Findings on Procedural Understanding
Group Comparison of Accuracy Scores
As shown in Table 1, the procedural understanding accuracy score of the AI-supported group (M = 1.95) was found to be significantly higher than that of the instructor-supported group (M = 1.87) (Mann–Whitney U = 557.0, p = .028, Cohen’s d = 0.24). This represents a small but consistent effect, indicating that AI support slightly improved procedural accuracy. Overall, the findings indicate a modest advantage for the AI-supported group in procedural accuracy. These findings provide empirical support for H1 by confirming higher procedural accuracy in the AI-supported condition.
Comparison of Procedural Understanding Accuracy Scores by Group.

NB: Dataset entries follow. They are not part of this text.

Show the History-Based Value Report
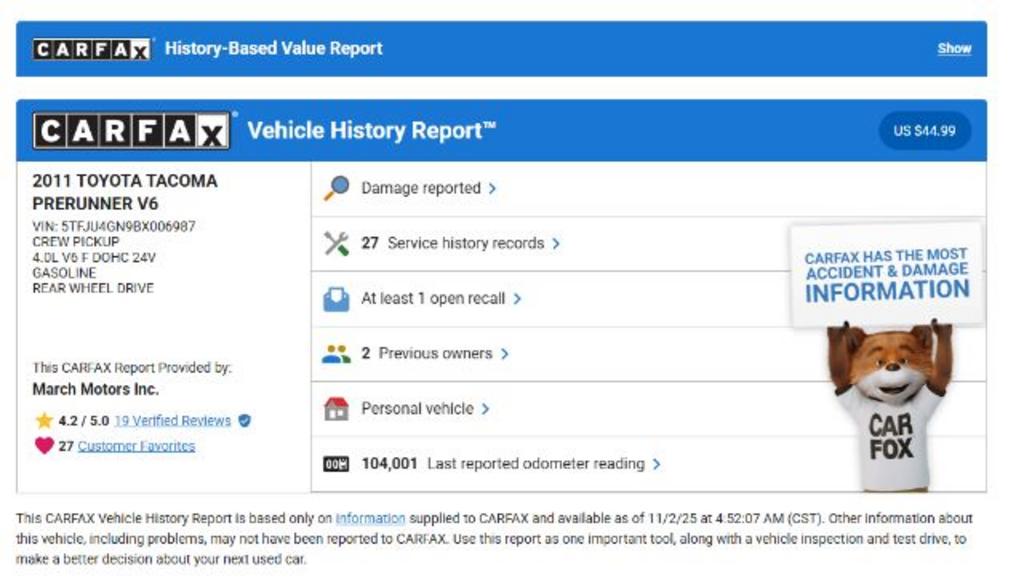The height and width of the screenshot is (587, 1024). [x=954, y=48]
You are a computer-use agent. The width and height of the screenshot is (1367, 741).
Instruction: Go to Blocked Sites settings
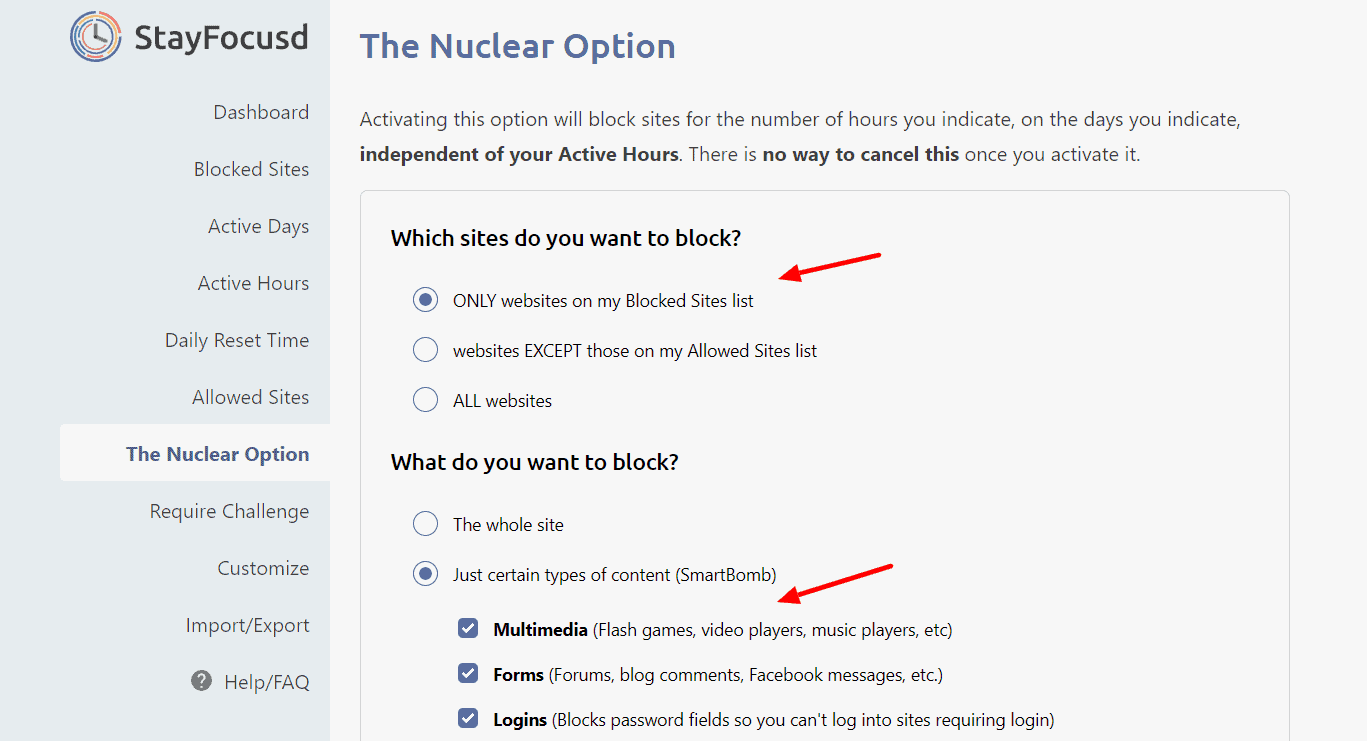(251, 169)
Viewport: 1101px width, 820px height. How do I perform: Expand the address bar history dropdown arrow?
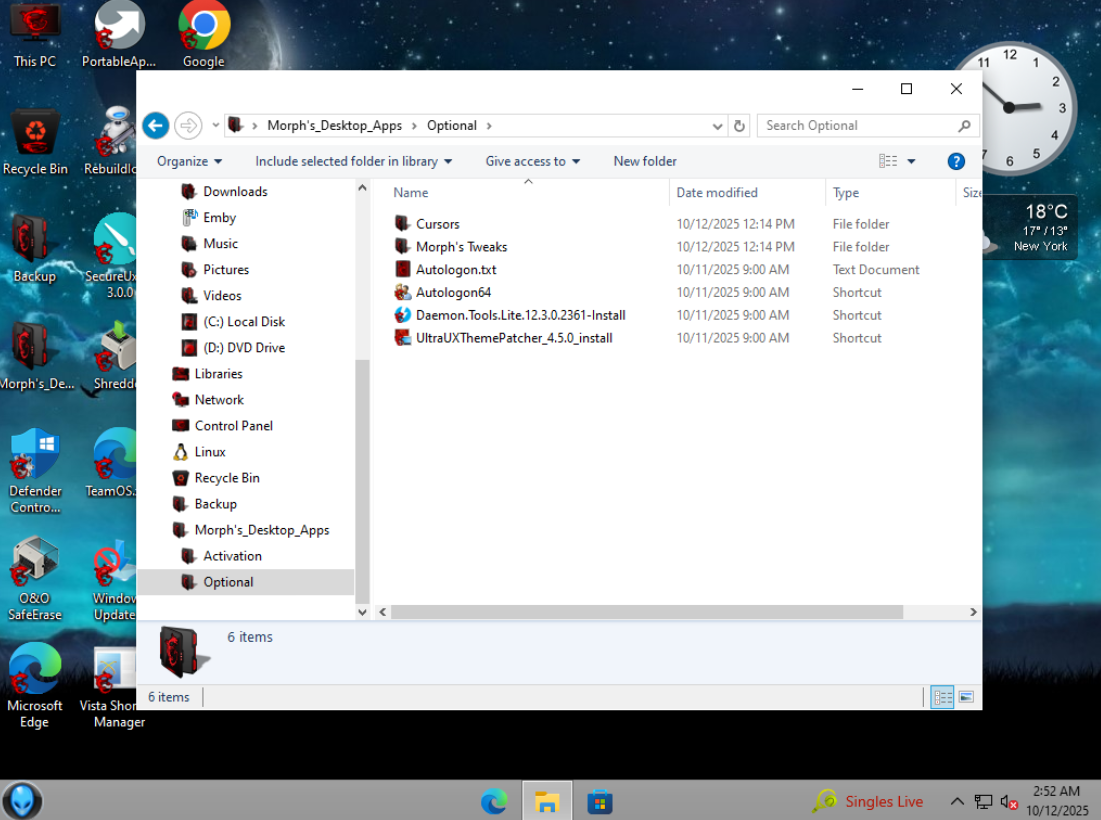point(717,126)
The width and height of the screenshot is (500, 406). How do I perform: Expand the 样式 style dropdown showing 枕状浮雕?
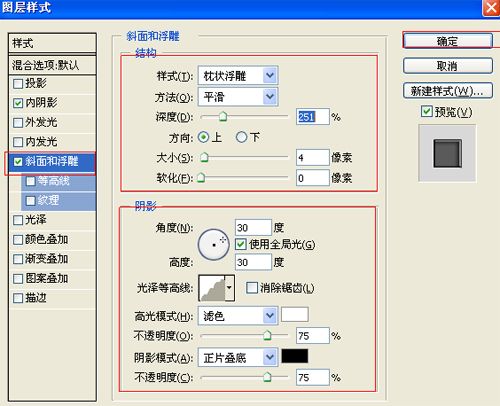[238, 76]

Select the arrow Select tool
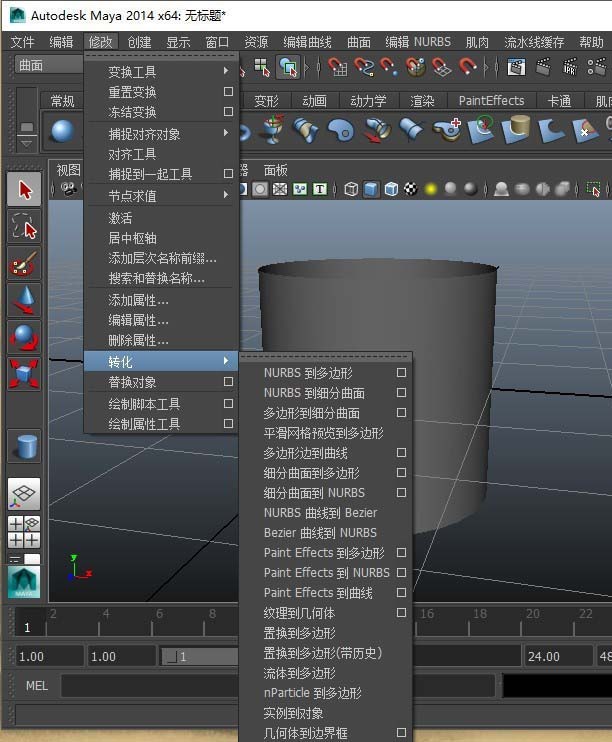pos(24,189)
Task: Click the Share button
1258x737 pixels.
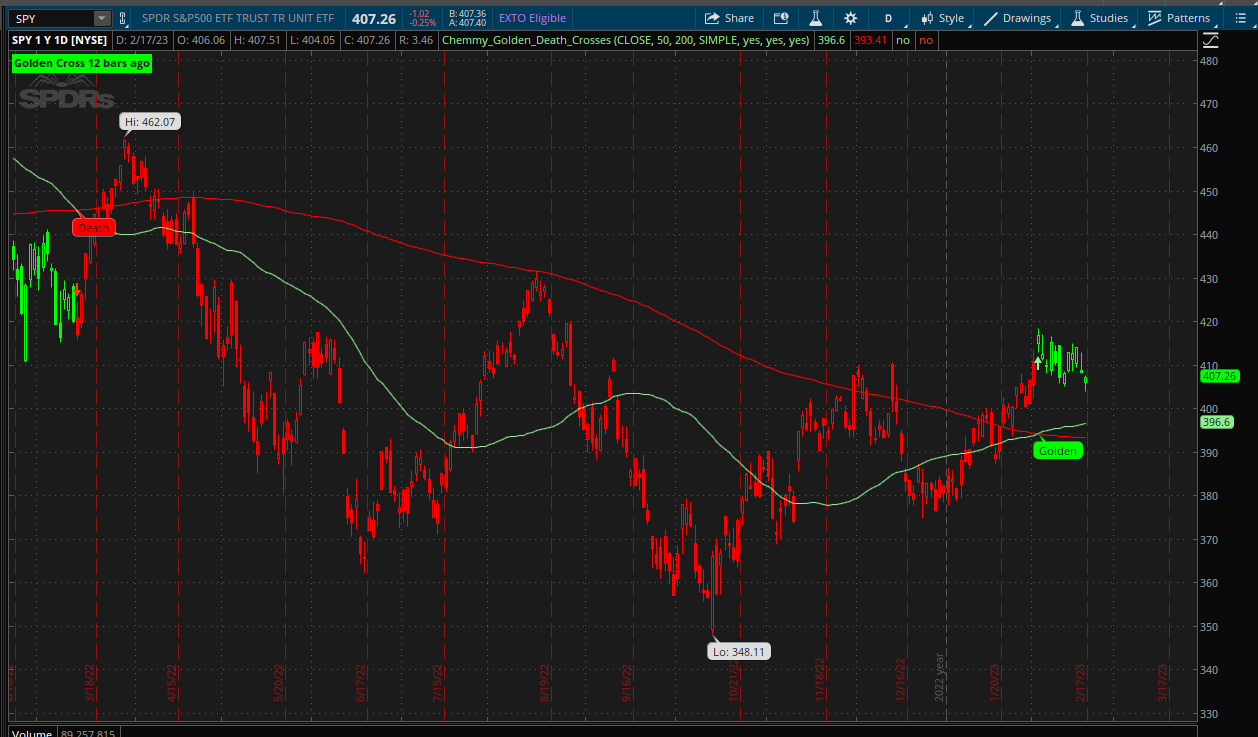Action: pos(729,18)
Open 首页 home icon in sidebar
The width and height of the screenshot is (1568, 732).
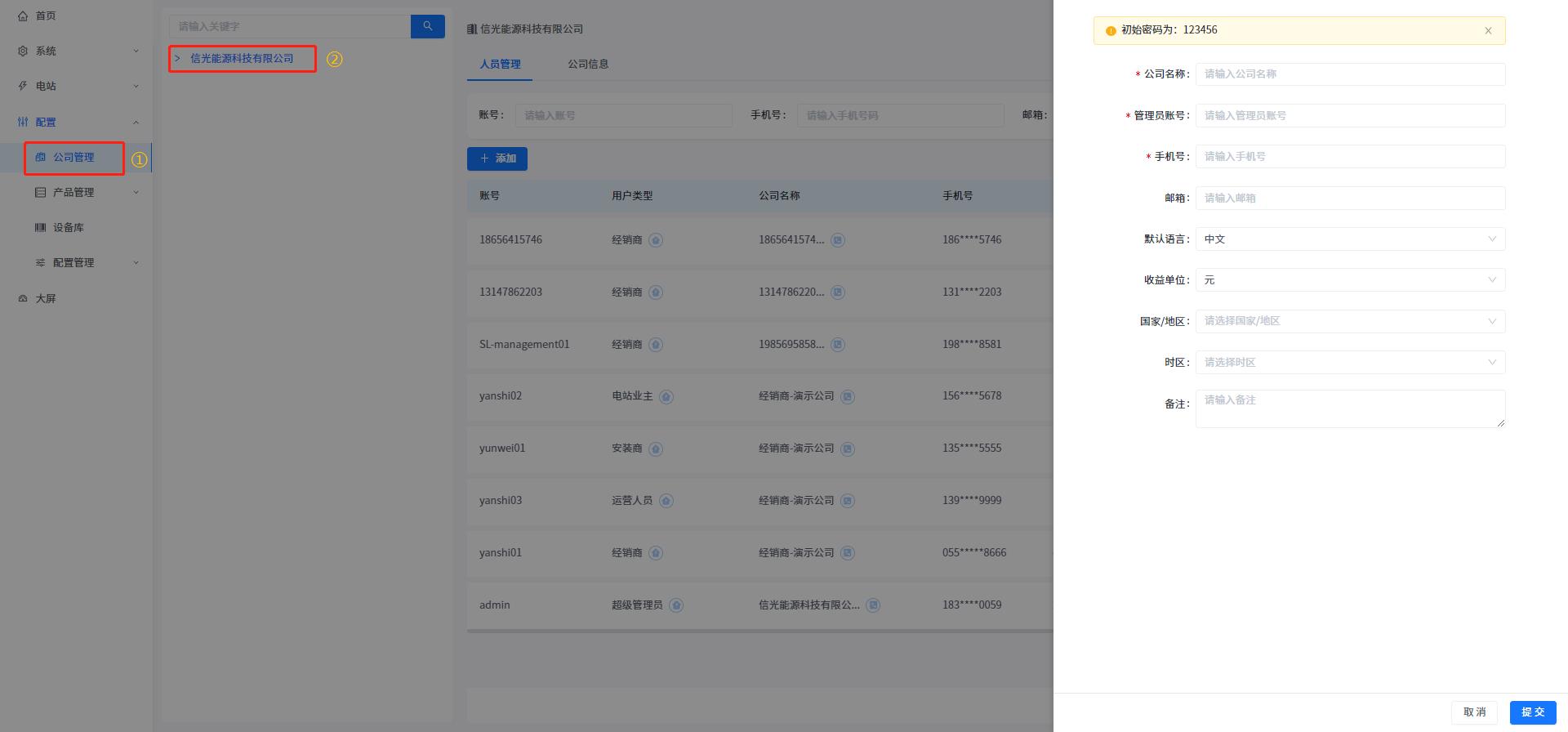click(23, 16)
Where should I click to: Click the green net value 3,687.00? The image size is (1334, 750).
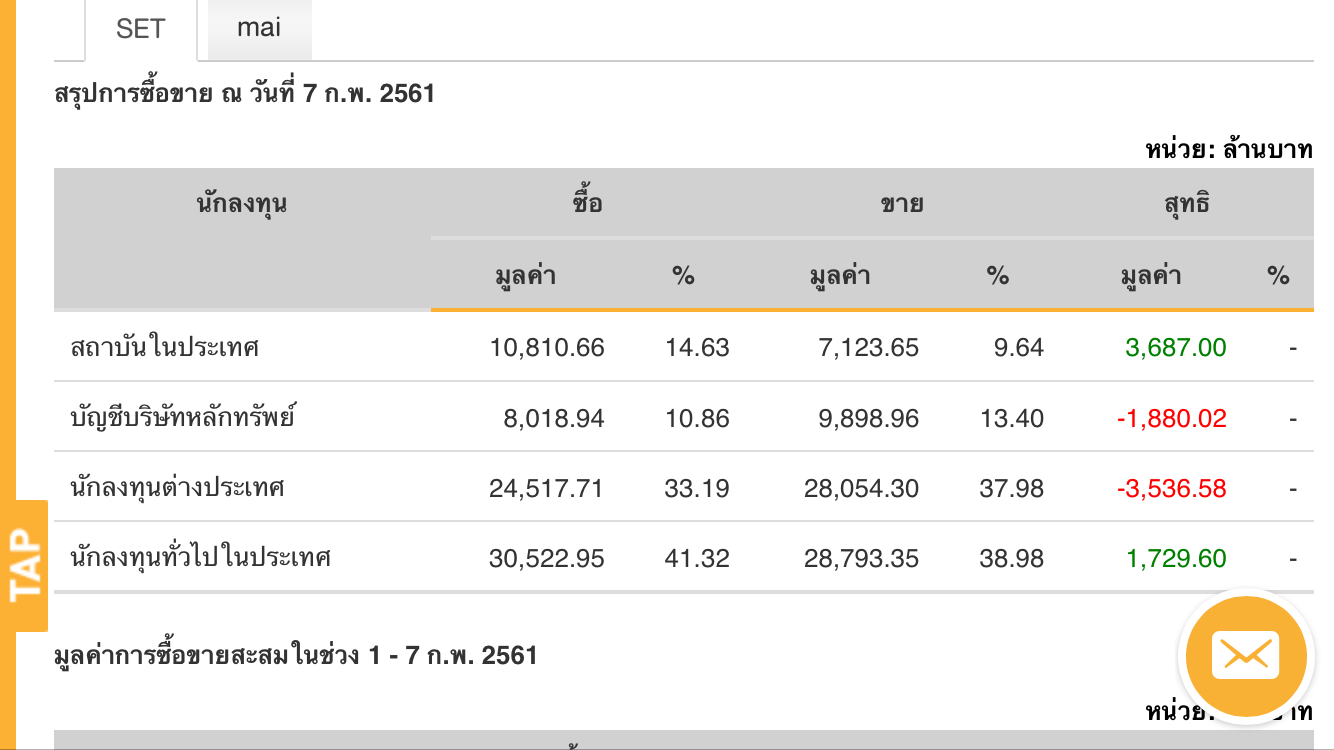(x=1175, y=348)
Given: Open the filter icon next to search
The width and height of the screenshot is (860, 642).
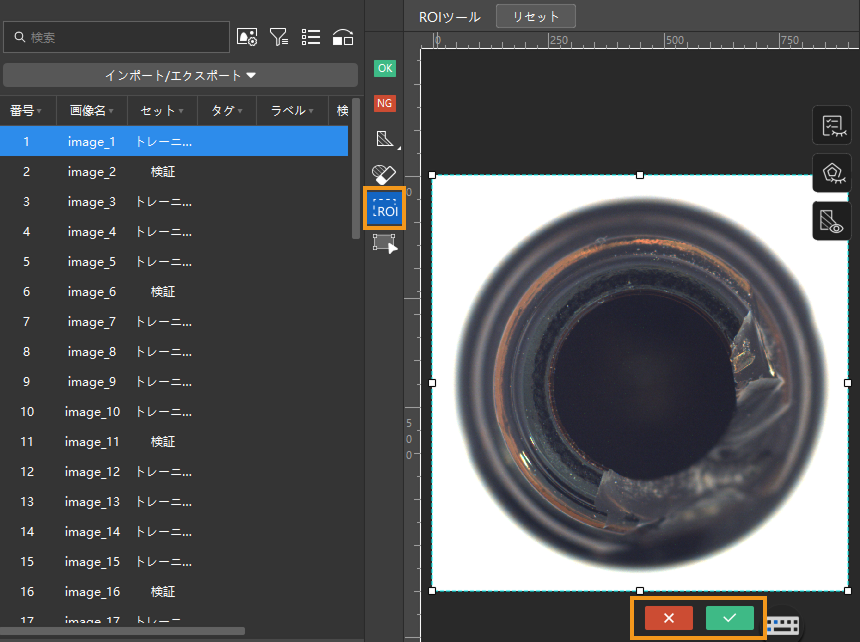Looking at the screenshot, I should point(279,37).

Analysis of Examples Related to Procedural Understanding
Instructor-Supported Group
In the instructor-supported group, responses predominantly reflected rule-based procedural knowledge. Correct examples most frequently involved standard applications of formulas and operational rules, whereas partially correct and incorrect examples were observed in cases of procedural omissions, oversimplified definitions, or misapplication of commonly used rules. Overall, the distribution of example types indicates that procedural understanding in this group was largely aligned with instruction-based procedural performance. This pattern suggests that procedural accuracy in the instructor-supported group was shaped primarily by formal instruction, with limited spontaneous variation in example construction.
AI-Supported Group
In the AI-supported group, responses predominantly consisted of correct and standardized rule-based procedural examples. Correct examples most frequently reflected direct application of well-established formulas and operational rules. Partially correct examples were observed less frequently and were mainly associated with overgeneralization of procedural rules or incomplete procedural specifications. Incorrect examples were rare in this group. Overall, the distribution of example types indicates higher procedural accuracy in the AI-supported group compared to the instructor-supported group. This consistency reflects the stabilizing effect of AI-generated exemplars on procedural execution.
Findings on Relational Understanding
Group Comparison of Accuracy Scores
Table 2 shows the comparison of relational understanding accuracy scores between the instructor-supported and AI-supported groups.
Comparison of Relational Understanding Accuracy Scores by Group.
As shown in Table 2, the AI-supported group (M = 1.89) outperformed the instructor-supported group (M = 1.74) in relational understanding (Mann–Whitney U = 478.5, p = .003, Cohen’s d = 0.31). This finding indicates a statistically significant difference between the two groups, with a small effect size. Overall, the results demonstrate higher relational understanding accuracy in the AI-supported group compared to the instructor-supported group. Together with the procedural findings, these results support H1 by confirming that AI-supported participants demonstrated higher procedural and relational accuracy than those in the instructor-supported condition. However, as elaborated in the qualitative analyses and discussed in the following sections, this advantage was primarily reflected in structurally complete but often surface-level conceptual explanations rather than deeply elaborated relational reasoning.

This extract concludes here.